DOCUMENT EXCERPT:
* Start *

Parameter	Type	Default	Description
`data_path`	str	required	Path to the Stata `.dta` file
`cols_skip`	list[str] \| None	None	Column names to skip during import
`n_max`	int \| None	None	Maximum number of rows to read
`rows_skip`	int	0	Number of rows to skip from the beginning
`coerce_temporals`	bool	False	Convert Stata date/datetime formats to Python date/datetime
`zap_empty_str`	bool	False	Convert empty strings to `None`
`factorize`	bool	False	Convert value-labeled variables to Polars categoricals
`levels`	str	“default”	How to handle factor levels (“default”, “labels”, “values”)
`ordered`	bool	False	Whether categorical variables should be ordered

Returns:

A tuple of (df, meta) where:

df (pl.DataFrame): The data
meta (dict): Metadata dictionary containing:

Key	Type	Description
`file_label`	str \| None	Dataset-level label/description
`vars`	list	Variable metadata (name, label, format, etc.)

* End *

YOUR TASKS:
(1) List every parameter in the Stata reader documentation whose default value is False.
(2) Pick up the Stata reader documentation after its final line and continue it.
The rows that follow have no connection to the Stata reader documentation.

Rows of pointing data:
* Start *

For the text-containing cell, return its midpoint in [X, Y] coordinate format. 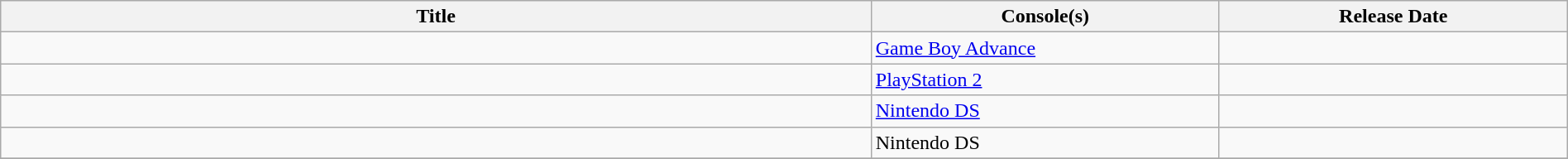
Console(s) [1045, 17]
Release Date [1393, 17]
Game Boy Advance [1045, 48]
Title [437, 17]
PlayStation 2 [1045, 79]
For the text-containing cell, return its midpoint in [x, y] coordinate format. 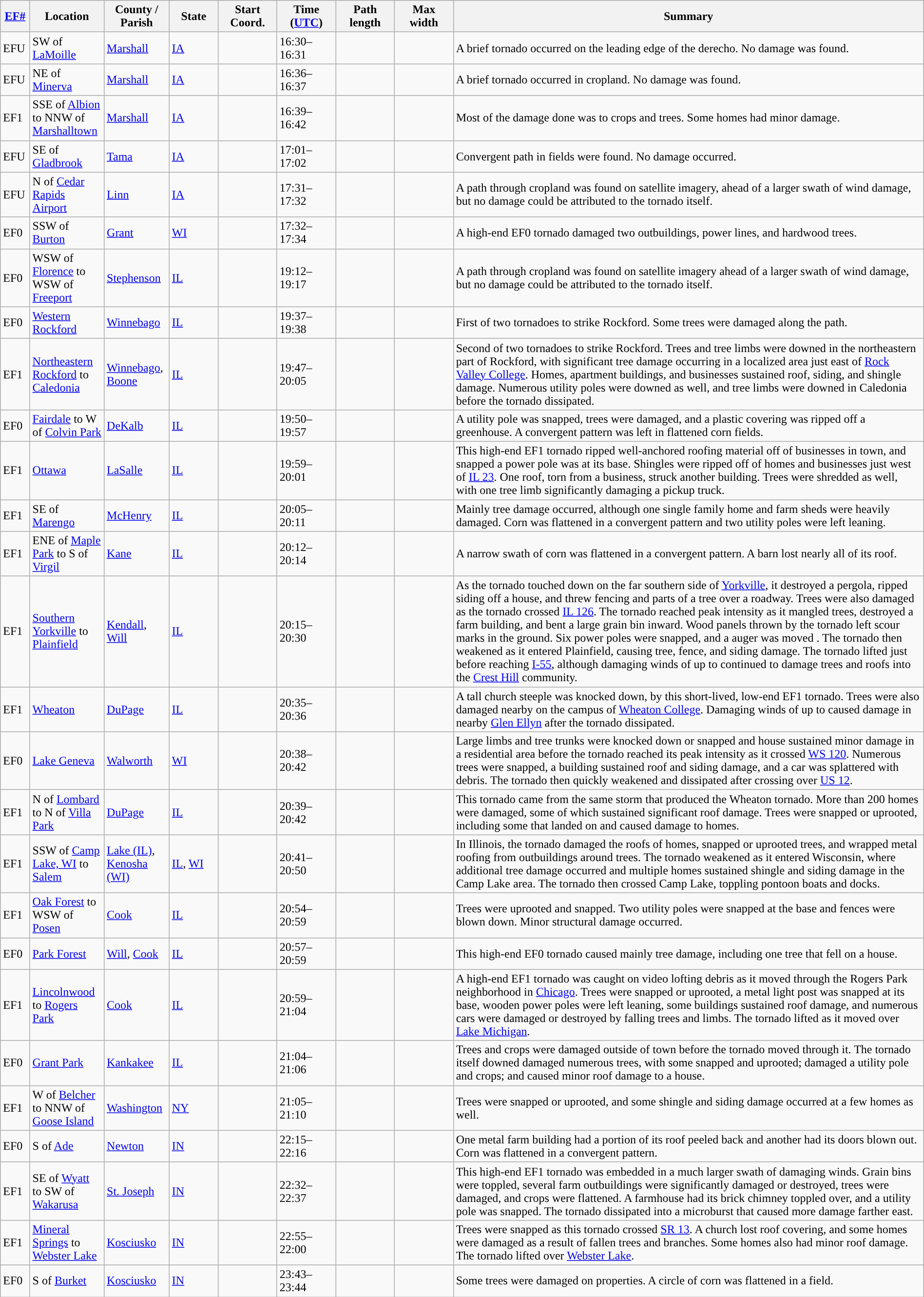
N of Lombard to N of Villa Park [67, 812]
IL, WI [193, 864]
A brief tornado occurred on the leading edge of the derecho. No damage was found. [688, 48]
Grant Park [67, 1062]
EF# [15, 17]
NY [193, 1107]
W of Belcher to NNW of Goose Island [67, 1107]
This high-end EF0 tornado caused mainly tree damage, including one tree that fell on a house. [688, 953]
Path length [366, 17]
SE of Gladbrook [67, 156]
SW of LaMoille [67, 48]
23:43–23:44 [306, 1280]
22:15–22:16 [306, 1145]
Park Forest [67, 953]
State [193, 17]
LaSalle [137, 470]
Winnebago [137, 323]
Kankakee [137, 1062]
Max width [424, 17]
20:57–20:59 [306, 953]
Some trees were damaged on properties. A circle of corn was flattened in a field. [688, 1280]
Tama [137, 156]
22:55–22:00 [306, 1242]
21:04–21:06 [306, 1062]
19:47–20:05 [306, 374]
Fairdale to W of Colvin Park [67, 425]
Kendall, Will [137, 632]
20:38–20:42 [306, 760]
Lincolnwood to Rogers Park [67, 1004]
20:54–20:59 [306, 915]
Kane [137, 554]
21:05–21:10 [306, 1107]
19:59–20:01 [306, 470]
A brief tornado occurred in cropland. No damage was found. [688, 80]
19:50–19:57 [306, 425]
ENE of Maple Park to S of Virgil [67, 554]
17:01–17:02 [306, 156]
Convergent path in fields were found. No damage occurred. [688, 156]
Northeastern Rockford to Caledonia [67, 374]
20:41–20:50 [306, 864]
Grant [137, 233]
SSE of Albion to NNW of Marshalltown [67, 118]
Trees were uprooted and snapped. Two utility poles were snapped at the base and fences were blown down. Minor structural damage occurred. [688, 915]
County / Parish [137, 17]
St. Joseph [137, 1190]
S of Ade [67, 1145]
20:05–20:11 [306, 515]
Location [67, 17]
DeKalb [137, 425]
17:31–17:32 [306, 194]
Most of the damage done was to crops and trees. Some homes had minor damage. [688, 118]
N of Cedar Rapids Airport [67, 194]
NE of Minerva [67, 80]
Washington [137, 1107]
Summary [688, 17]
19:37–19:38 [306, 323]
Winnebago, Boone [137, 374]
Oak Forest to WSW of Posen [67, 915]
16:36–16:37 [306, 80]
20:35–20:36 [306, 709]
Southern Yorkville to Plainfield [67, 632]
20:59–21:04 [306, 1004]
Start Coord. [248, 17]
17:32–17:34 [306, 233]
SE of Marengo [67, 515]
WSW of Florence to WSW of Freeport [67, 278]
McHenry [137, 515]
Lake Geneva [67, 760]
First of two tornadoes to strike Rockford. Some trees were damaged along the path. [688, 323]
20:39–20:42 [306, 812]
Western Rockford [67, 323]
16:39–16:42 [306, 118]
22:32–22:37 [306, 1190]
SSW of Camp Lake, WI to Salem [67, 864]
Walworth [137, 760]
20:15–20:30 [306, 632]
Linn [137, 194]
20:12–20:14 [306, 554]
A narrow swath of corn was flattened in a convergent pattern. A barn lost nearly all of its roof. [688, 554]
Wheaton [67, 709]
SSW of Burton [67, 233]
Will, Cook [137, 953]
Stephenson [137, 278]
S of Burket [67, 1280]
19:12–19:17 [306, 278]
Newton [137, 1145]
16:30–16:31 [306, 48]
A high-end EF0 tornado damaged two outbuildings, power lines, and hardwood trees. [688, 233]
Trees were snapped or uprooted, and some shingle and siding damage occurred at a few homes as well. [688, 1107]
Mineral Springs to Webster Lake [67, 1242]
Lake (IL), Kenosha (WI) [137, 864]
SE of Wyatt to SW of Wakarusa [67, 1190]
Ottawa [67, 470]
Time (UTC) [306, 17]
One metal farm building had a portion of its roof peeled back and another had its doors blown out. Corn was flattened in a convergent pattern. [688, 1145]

* End *
* Start *

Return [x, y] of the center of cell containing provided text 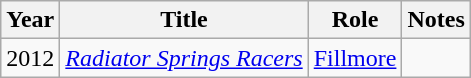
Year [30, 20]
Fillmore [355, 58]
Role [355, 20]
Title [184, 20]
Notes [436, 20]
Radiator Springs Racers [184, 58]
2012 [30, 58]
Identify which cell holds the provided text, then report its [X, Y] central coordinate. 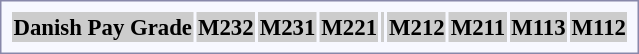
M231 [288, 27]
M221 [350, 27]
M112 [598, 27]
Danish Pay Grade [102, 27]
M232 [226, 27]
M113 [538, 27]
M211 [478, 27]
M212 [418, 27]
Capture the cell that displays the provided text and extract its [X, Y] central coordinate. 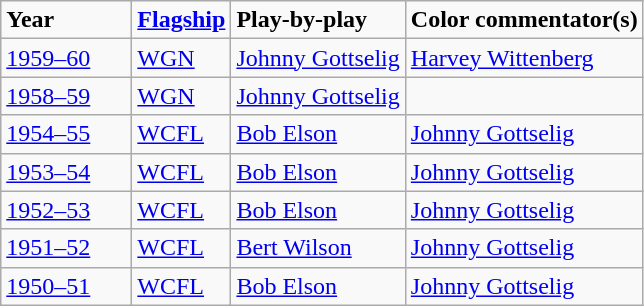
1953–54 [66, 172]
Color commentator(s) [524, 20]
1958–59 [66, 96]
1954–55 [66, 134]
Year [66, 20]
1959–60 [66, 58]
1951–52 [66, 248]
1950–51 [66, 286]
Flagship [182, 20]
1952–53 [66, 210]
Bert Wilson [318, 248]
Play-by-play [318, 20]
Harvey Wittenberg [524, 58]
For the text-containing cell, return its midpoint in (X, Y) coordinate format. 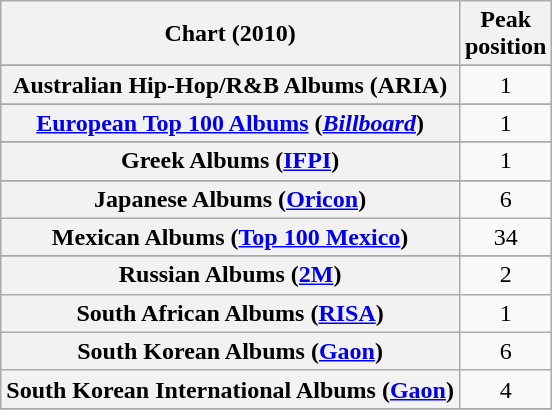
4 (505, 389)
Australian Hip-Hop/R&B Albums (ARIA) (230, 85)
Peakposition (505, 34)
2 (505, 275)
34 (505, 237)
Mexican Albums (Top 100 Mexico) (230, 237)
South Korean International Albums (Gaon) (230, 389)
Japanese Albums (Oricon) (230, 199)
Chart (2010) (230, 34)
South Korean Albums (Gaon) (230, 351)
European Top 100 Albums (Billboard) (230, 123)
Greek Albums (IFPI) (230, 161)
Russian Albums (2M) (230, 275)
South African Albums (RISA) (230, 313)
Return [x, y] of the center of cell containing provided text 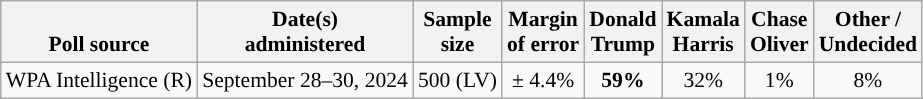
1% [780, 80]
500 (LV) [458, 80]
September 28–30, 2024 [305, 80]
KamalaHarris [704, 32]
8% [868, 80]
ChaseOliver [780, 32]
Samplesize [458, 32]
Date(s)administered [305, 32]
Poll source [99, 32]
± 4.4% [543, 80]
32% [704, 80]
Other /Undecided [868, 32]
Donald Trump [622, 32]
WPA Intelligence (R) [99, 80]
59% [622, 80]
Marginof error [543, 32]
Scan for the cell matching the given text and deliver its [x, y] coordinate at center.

* End *
* Start *

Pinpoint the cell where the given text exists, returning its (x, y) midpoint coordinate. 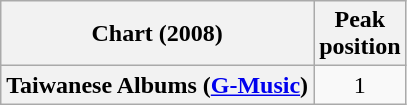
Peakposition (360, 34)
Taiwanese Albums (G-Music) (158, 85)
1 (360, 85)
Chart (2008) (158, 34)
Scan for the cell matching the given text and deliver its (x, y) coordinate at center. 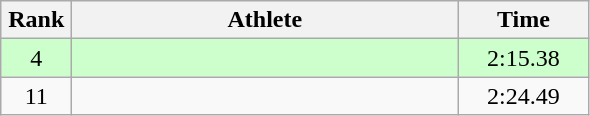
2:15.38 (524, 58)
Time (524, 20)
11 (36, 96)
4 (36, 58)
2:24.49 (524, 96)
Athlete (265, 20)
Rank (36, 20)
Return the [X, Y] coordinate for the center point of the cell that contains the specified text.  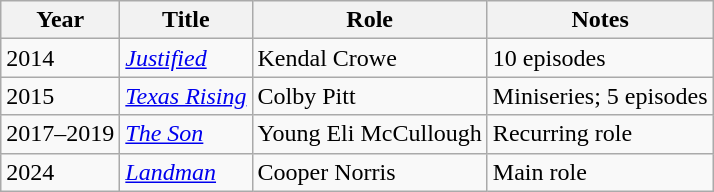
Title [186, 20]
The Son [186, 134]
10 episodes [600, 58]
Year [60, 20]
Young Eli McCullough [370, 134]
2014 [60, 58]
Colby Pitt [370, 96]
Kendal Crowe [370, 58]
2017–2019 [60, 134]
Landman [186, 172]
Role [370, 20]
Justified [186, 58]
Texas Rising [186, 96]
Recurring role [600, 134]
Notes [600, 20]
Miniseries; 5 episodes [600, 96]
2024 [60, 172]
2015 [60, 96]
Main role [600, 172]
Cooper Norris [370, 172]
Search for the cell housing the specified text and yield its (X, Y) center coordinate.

* End *

THE RESPONSES:
(1) `coerce_temporals`, `zap_empty_str`, `factorize`, `ordered`

(2)
`value_labels`	list	Value label sets (categorical mappings)
`user_missing`	list	User-defined missing value specifications
`n_rows`	int	Number of rows read
`tagged_missings`	list	Tagged missing value information
`notes`	list	Dataset notes/comments

Example:

# Read with options
df, meta = read_dta(
    "survey_data.dta",
    cols_skip=["temp_var", "id"],
    n_max=1000,
    rows_skip=10,
    coerce_temporals=True
)

# Access metadata
print(f"Dataset: {meta['file_label']}")
for var in meta['vars']:
    print(f"  {var['name']}: {var.get('label', 'No label')}")

`write_dta()`

Write a Polars DataFrame to a Stata .dta file.

Signature:

def write_dta(
    df: pl.DataFrame,
    path: str | os.PathLike | io.BufferedIOBase,
    *,
    version: int = 15,
    file_label: str | None = None,
    var_labels: dict[str, str] | None = None,
    value_labels: dict[str, dict] | None = None,
    strl_threshold: int = 2045,
    adjust_tz: bool = True,
    na_policy: str = "nan"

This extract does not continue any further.